The station was sold in early 1968 to the Art Advertising Company, owned by Robert, Joseph and Adam Artabasy; under Art, the station was approved to increase its power from 250 to 1,000 watts later that year. Two years after taking ownership, disaster struck. In the early morning hours of January 22, 1970, a fire tore through the station, destroying the newly installed transmitter, tape cartridges and office furniture; company paperwork was saved from the blaze. The fire started a spat with the local fire department, which billed the company for $246 in expenses incurred in fighting the blaze. Art would later file a suit against the Associated Press (AP) alleging that the fire was started by a defect in the station's AP teletype machine; the station lost and was ordered to pay $3,500 to the news agency after breaching its contract.

A second event at the station that same year would spark additional legal disputes. In May 1970, three tape cartridge machines were stolen from WPAS. Artabasy notified the Federal Communications Commission (FCC) that similar equipment had just been installed at WDCF, 7 mi away; the equipment was located three years later at WDCF, resulting in the arrest of its owner, Ray Webb, who published the Pasco East newspaper and called the arrest political retribution for editorials made in the newspaper. A former WDCF disc jockey, Tony Dexter, confessed to burglarizing WPAS. Charges against Webb were ultimately dismissed in 1975.

While the station grappled with the teletype fire lawsuit and the stolen equipment, Art Advertising was in financial trouble. In February 1972, former owner Lasobik won a judgment against Art for nonpayment, leading to the scheduling of a foreclosure sale for the station's license and assets. The sale was called off after Lasobik and Art reached a $29,000 settlement agreement. The FCC approved a sale of the station to Charles F. Wister in 1974; the sale was originally reported as not consummated before going through that August.

▸ WORK REQUEST 1: In the station history, how much did the local fire department bill the company for fighting the blaze?
▸ WORK REQUEST 2: Repeat the passage of the station history from "While the station" to "through that August.".
▸ WORK REQUEST 3: List every person named in the station history.
Answer using only the station history above.

▸ DATA PROVIDED:

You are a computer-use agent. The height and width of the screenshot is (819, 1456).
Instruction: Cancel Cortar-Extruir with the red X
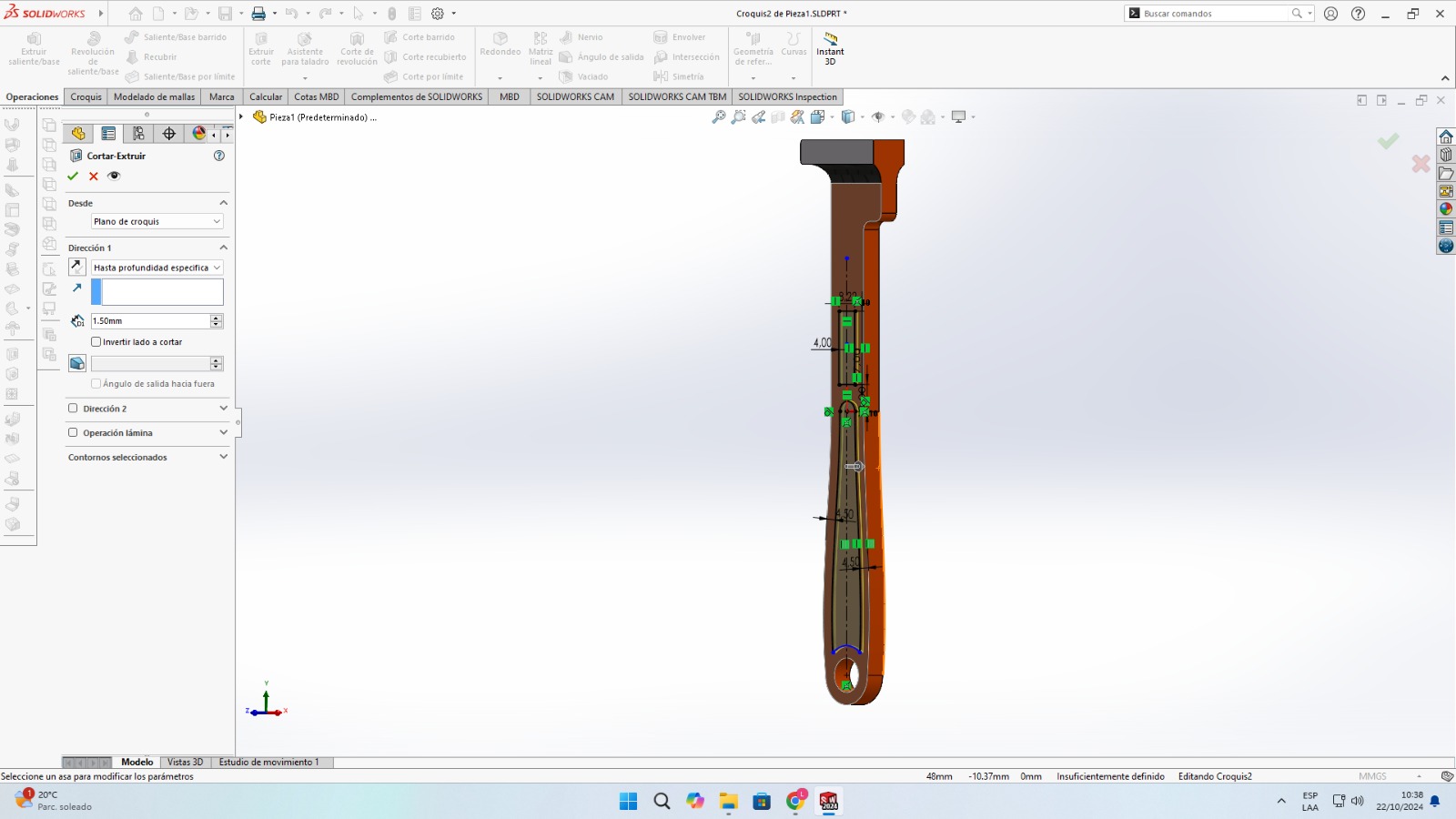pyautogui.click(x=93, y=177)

▸ EXERCISE RESULT 1: $246

▸ EXERCISE RESULT 2:
While the station grappled with the teletype fire lawsuit and the stolen equipment, Art Advertising was in financial trouble. In February 1972, former owner Lasobik won a judgment against Art for nonpayment, leading to the scheduling of a foreclosure sale for the station's license and assets. The sale was called off after Lasobik and Art reached a $29,000 settlement agreement. The FCC approved a sale of the station to Charles F. Wister in 1974; the sale was originally reported as not consummated before going through that August.

▸ EXERCISE RESULT 3: Robert Artabasy, Joseph Artabasy, Adam Artabasy, Ray Webb, Tony Dexter, Lasobik, Charles F. Wister